Opening in Norway where the Carlson family struggles simply to put food on the table, The Promise of Dawn proceeds across the ocean and over land to Minnesota where Rune and Signe Carlson and their three sons intend to help an uncle and his wife clear timber from their farmland. Rune embraces the opportunity, expecting his family to flourish in America in ways they never could in Norway. But Signe’s concerns fill her with reluctance from the moment the invitation arrives. An illness-filled journey and cold welcome do not ease her mind in any way.

Signe’s fears are confirmed as her family interacts more with Uncle Einer and Aunt Gerd, feeling the burden of their thankless, demanding hosts. As the weeks pass, the Carlsons wonder if they will ever find the better life Rune had dreamed of for his family.

The Promise of Dawn is real life. The perspective, understanding, and struggles of Rune and Signe remind me of my own experiences with newness and unexpected disappointments. I could feel the weight of discouragement, challenged faith, waning hope, and strained relationships as I walked with the Carlson family through challenges that seemed to have no foreseeable end. How often do we feel the same? Even though The Promise of Dawn is set over a hundred years ago in a time and culture long gone, the nature of the challenges remain the same.

That is why The Promise of Dawn was so refreshing, even while reading of seemingly insurmountable challenges.
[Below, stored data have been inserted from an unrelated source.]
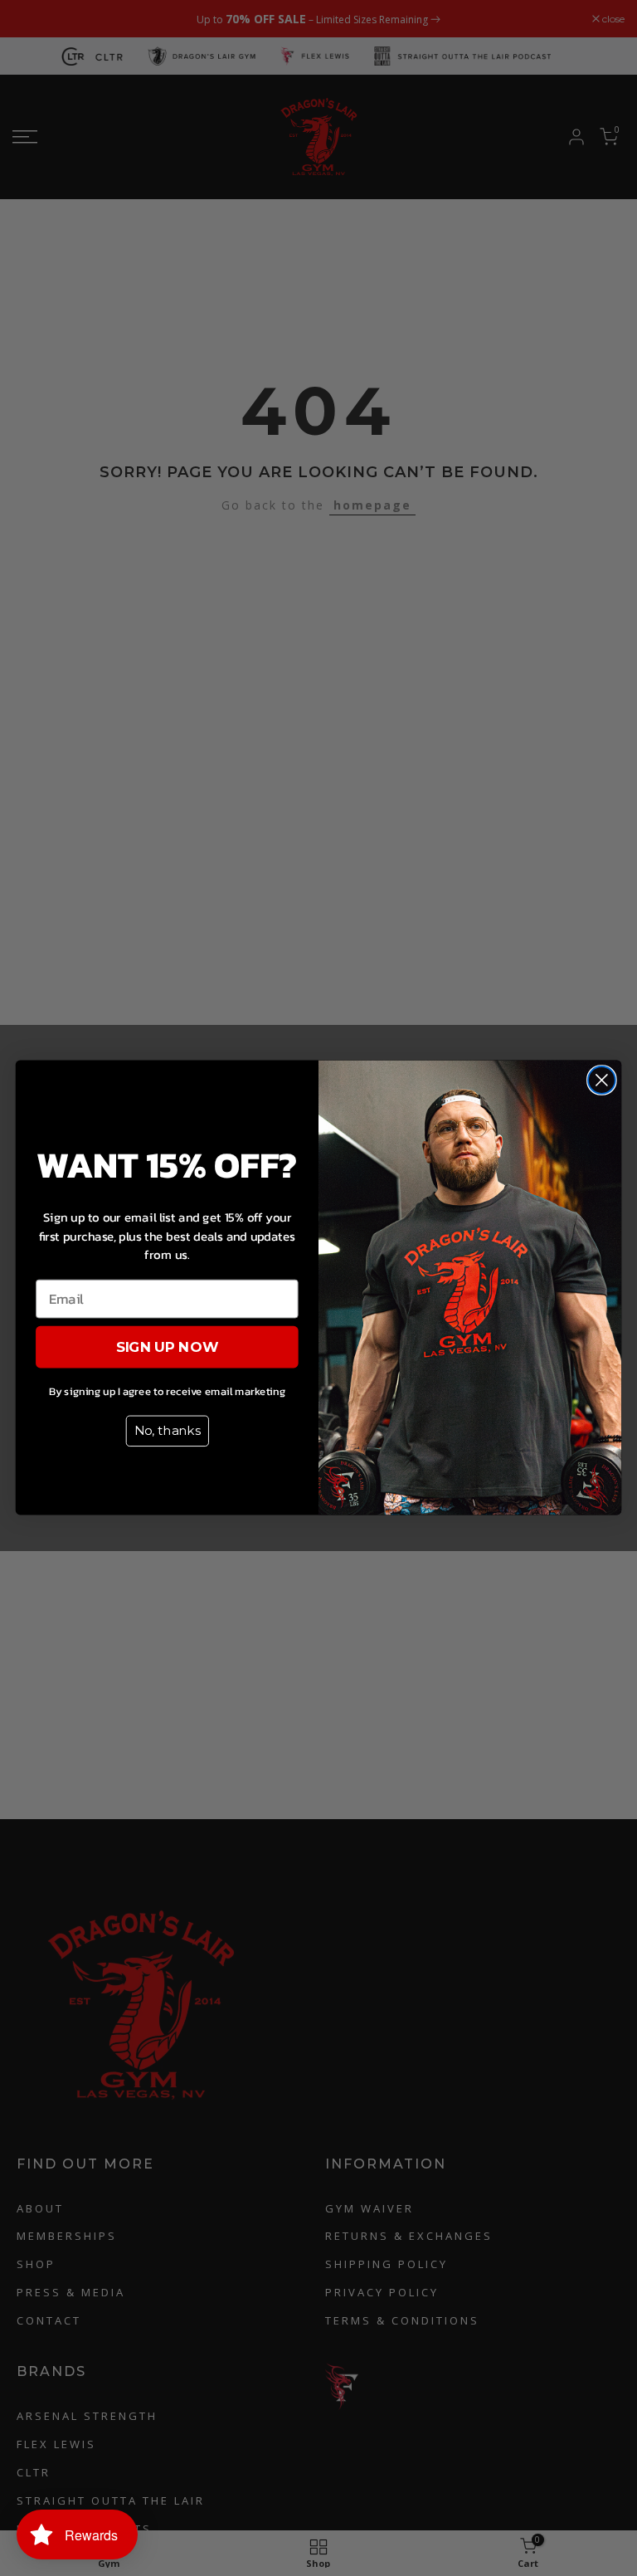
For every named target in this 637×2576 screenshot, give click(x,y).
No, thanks (167, 1430)
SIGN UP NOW (167, 1347)
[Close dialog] (601, 1080)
It was reminder that our choices in attitude, relationship, and spiritual growth are critical, whether our circumstances change or not.

The Promise of Dawn is book one in the Under Northern Skies series, and the characters are connected to Loraine Snelling’s two Red River series. I look forward to going back and meeting some of those characters while also getting to know the Carlsons a little better as the Under Northern Skies series continues. Loraine Snelling is definitely an author I would recommend and want to explore more myself!

This book was sent to me by Bethany House in exchange for my honest review.